* SOURCE DATA *
┌────────

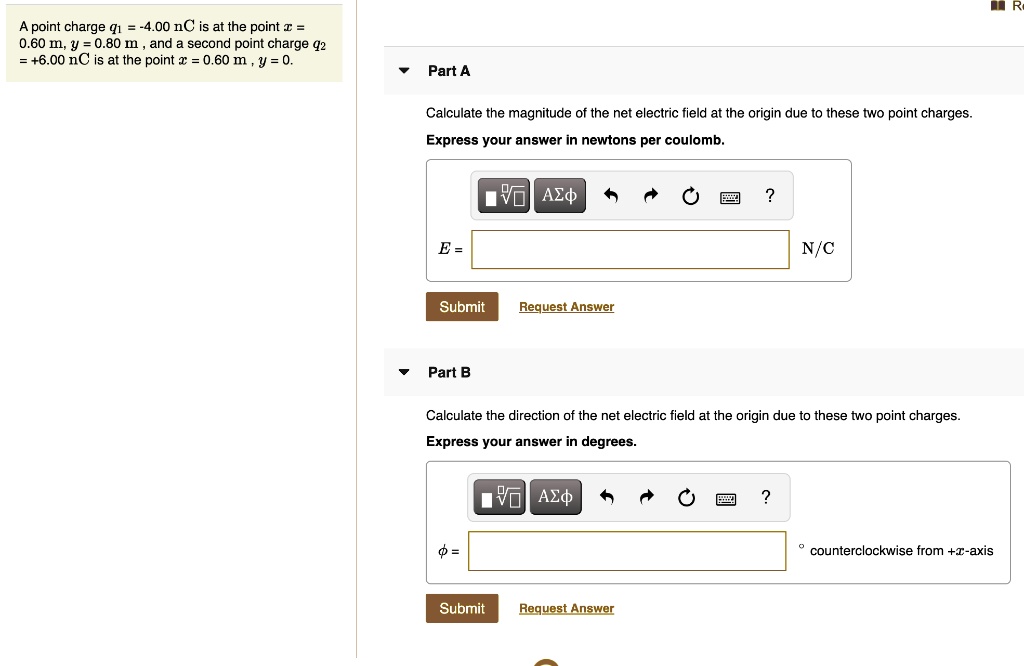
Task: Open keyboard shortcuts icon in Part A
Action: coord(730,197)
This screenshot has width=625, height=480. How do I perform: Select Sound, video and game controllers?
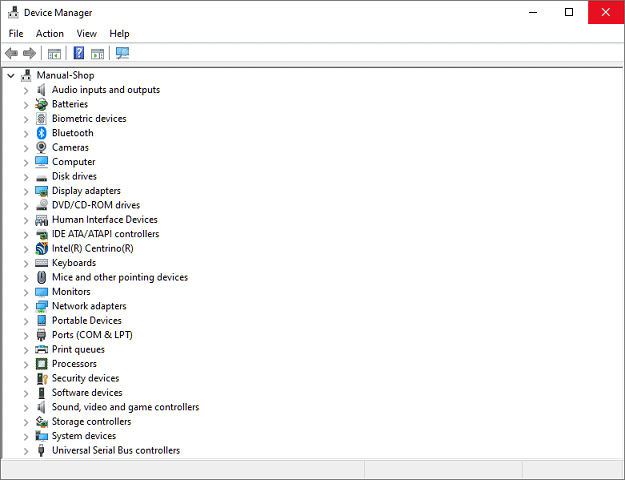click(125, 407)
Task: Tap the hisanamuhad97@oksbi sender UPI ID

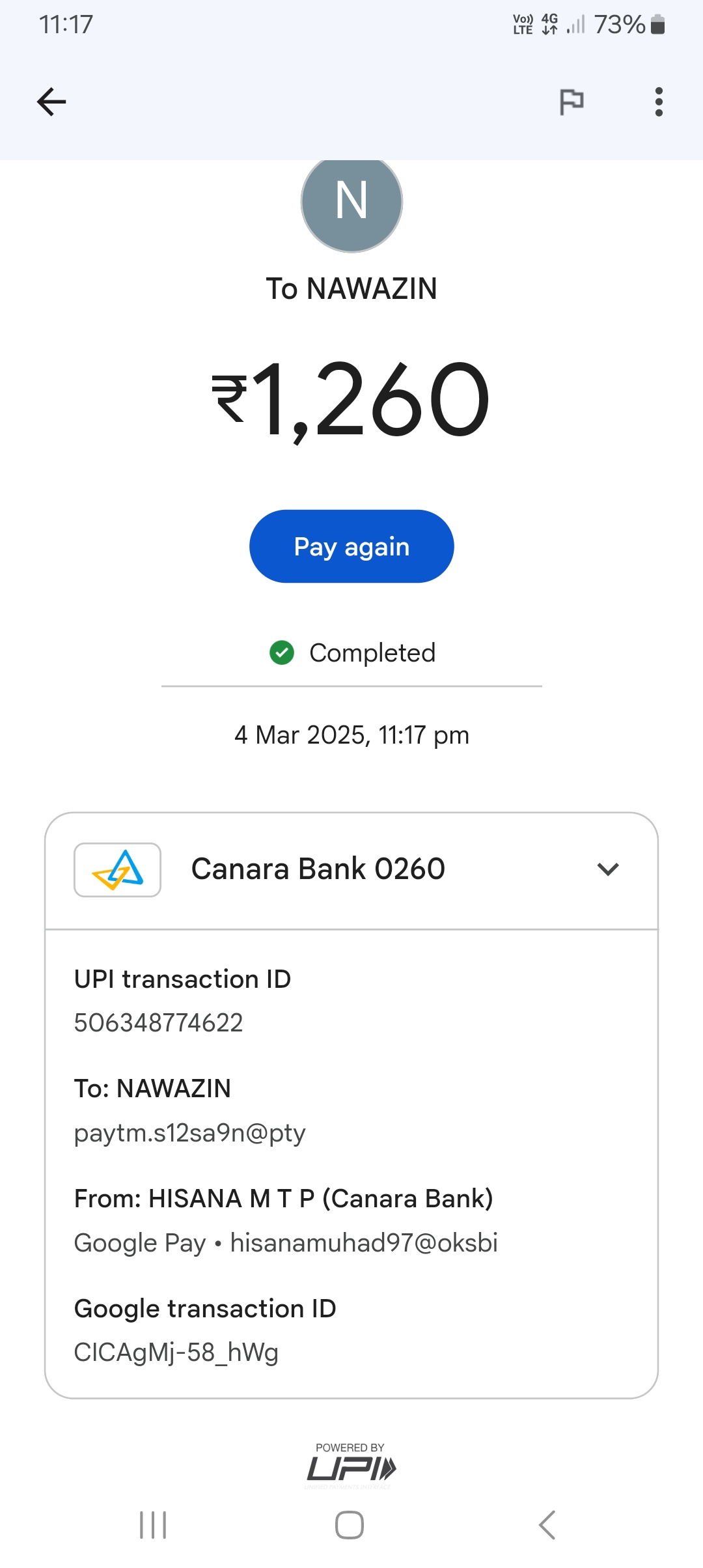Action: pos(364,1243)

└────────

* WHAT IS NEEDED *
Only the lines from the line with "This screenshot has" through the closing line of the data, both included, should be set down, exactly as written and without pictures.

* OUTPUT BELOW *
This screenshot has width=625, height=480. How do I perform: Select Sound, video and game controllers?
click(125, 407)
Task: Tap the hisanamuhad97@oksbi sender UPI ID

Action: pos(364,1243)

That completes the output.